**Available data**:
* begin *

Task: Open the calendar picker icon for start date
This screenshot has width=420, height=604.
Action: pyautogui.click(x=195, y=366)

* end *
* begin *

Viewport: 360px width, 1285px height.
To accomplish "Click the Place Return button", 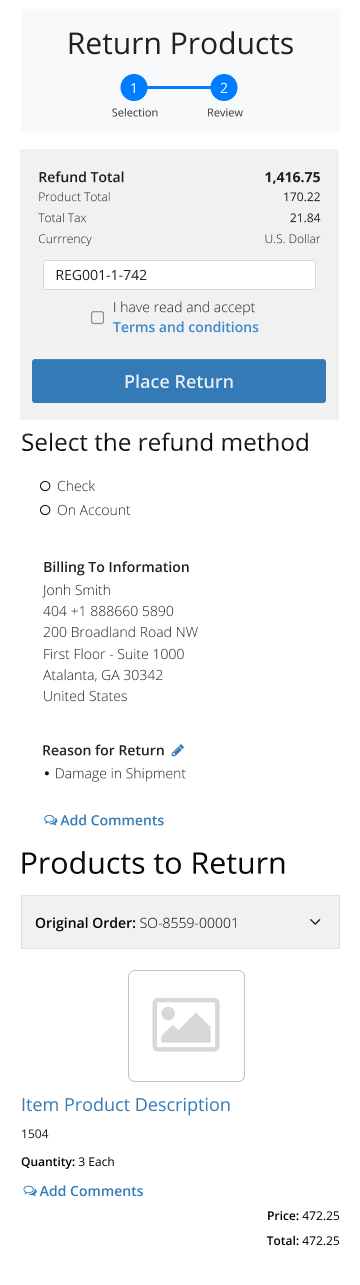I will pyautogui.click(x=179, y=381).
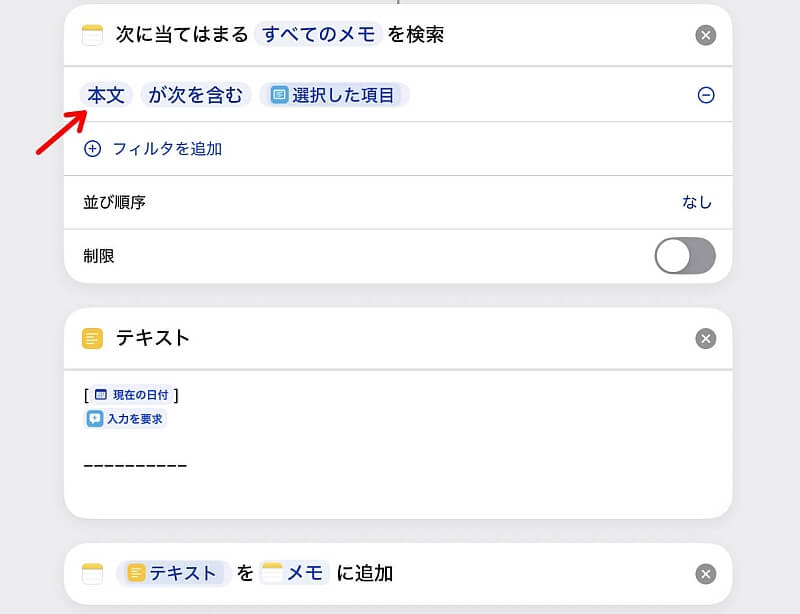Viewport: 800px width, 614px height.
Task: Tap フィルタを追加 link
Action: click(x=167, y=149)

* end *

**Objective**: Reproduce the material starting at the line containing "Task: Open the" and ending at the line containing "Action: pyautogui.click(x=195, y=366)", with "calendar picker icon" swapped for "date selector icon" and everything else left as it is.

**Response**:
Task: Open the date selector icon for start date
This screenshot has width=420, height=604.
Action: pyautogui.click(x=195, y=366)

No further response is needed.